■ What the task asks:
Would you please transcribe the records below exactly, leaving out the pictures?

Records from a collection:
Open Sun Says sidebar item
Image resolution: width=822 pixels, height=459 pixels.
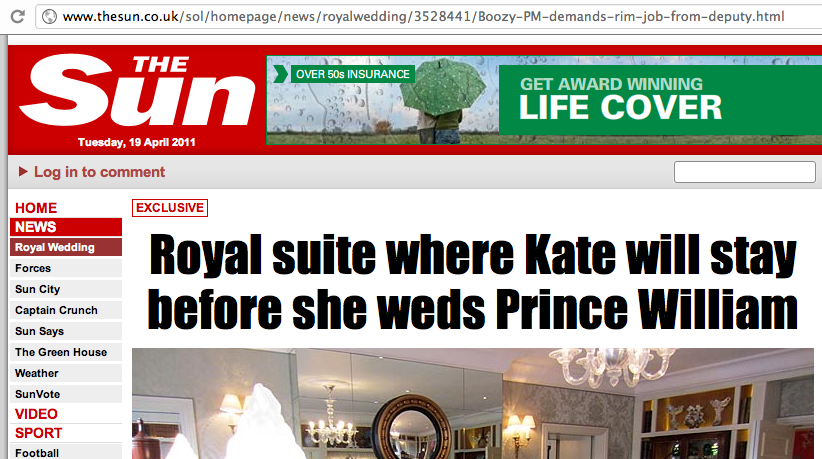pos(66,331)
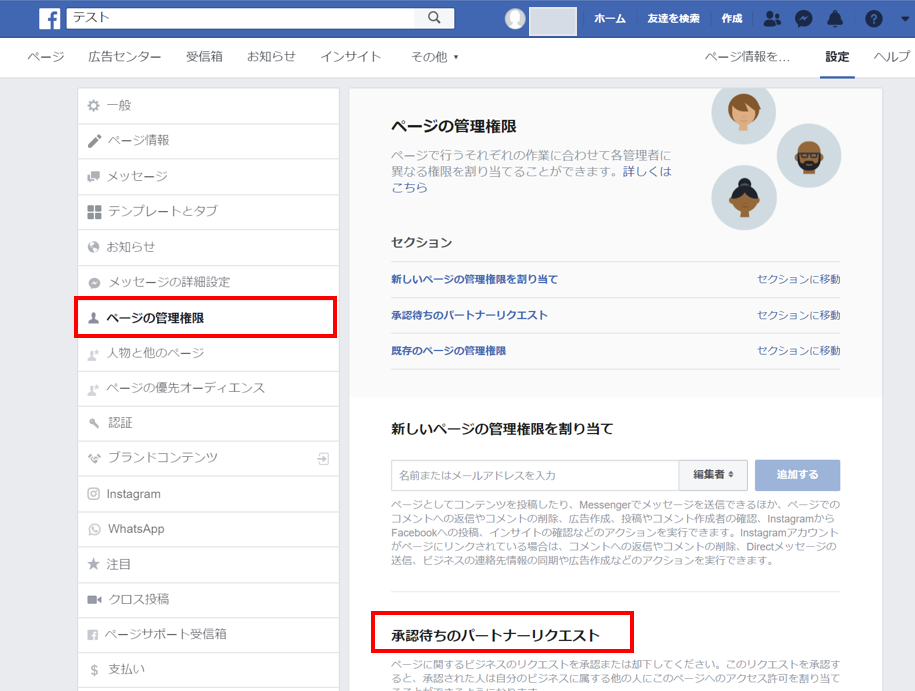Click the search magnifier icon

[x=434, y=18]
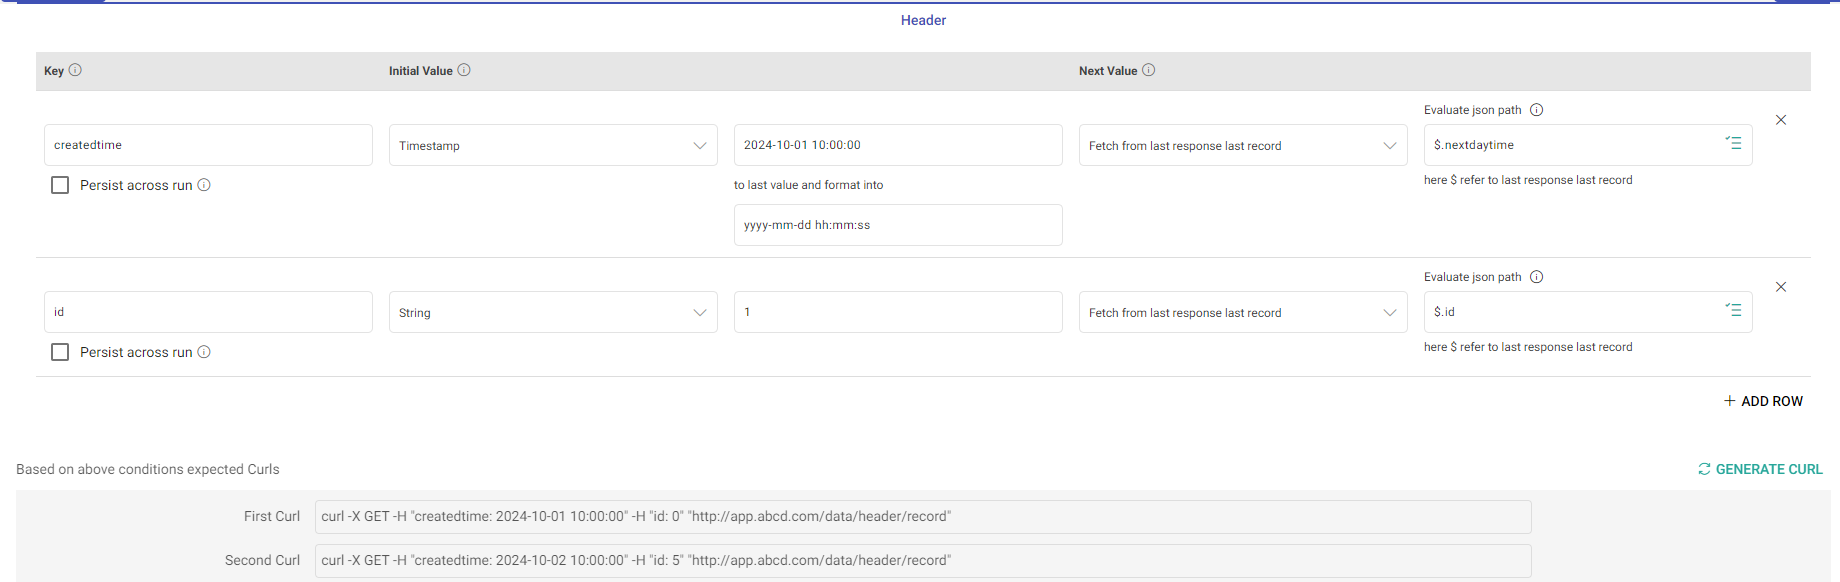The image size is (1840, 582).
Task: Click info icon beside Persist across run for id
Action: [x=204, y=352]
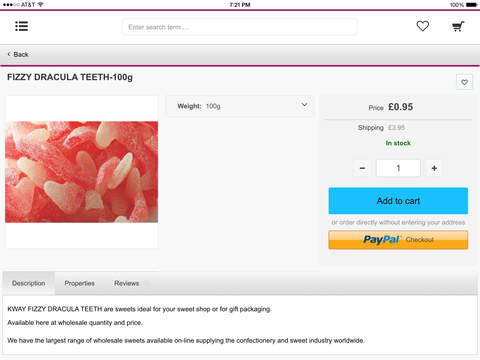Decrease quantity with the minus button
480x360 pixels.
pos(362,168)
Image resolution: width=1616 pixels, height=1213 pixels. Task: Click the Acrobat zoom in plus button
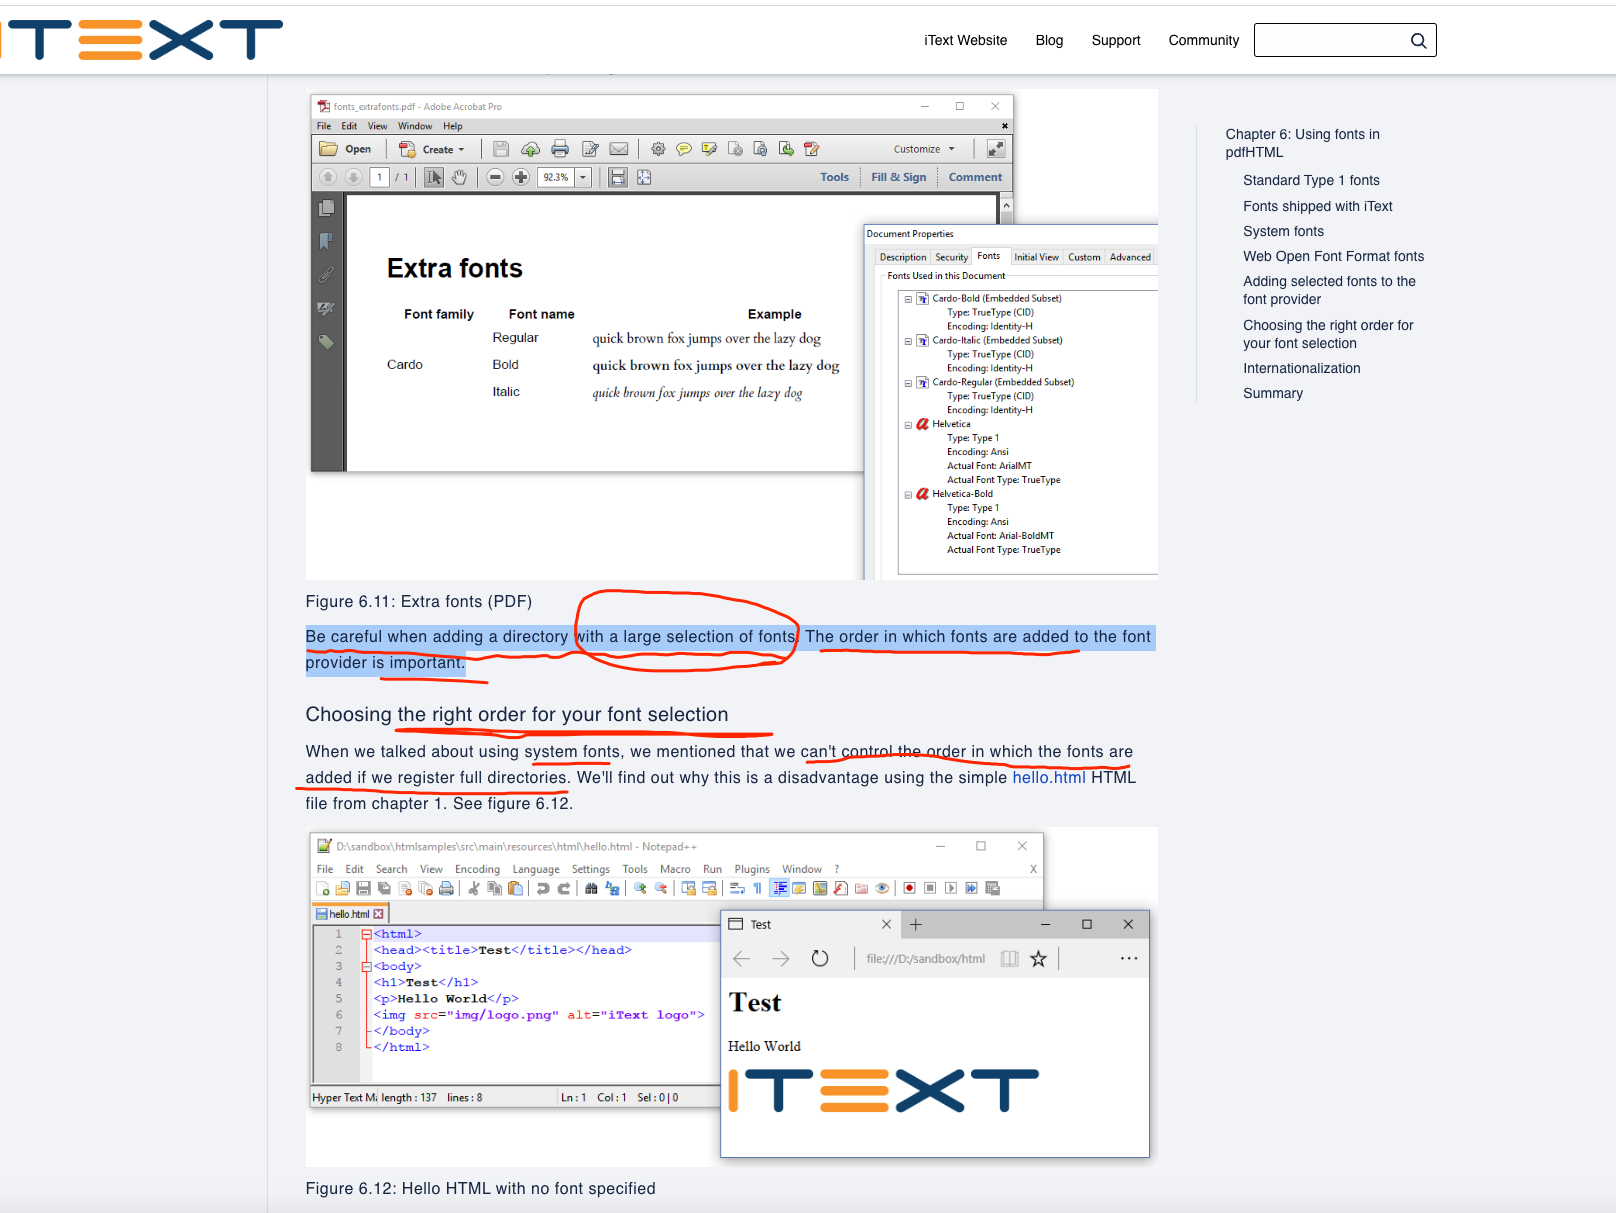coord(521,177)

■ Answer box:
Open Sun Says sidebar item
Image resolution: width=822 pixels, height=459 pixels.
pos(66,331)
Click the search magnifier icon

[x=434, y=18]
The image size is (1840, 582).
Task: Click info icon beside Persist across run for id
Action: [x=204, y=352]
Decrease quantity with the minus button
480x360 pixels.
pos(362,168)
Image resolution: width=1616 pixels, height=1213 pixels. Task: Click the Acrobat zoom in plus button
coord(521,177)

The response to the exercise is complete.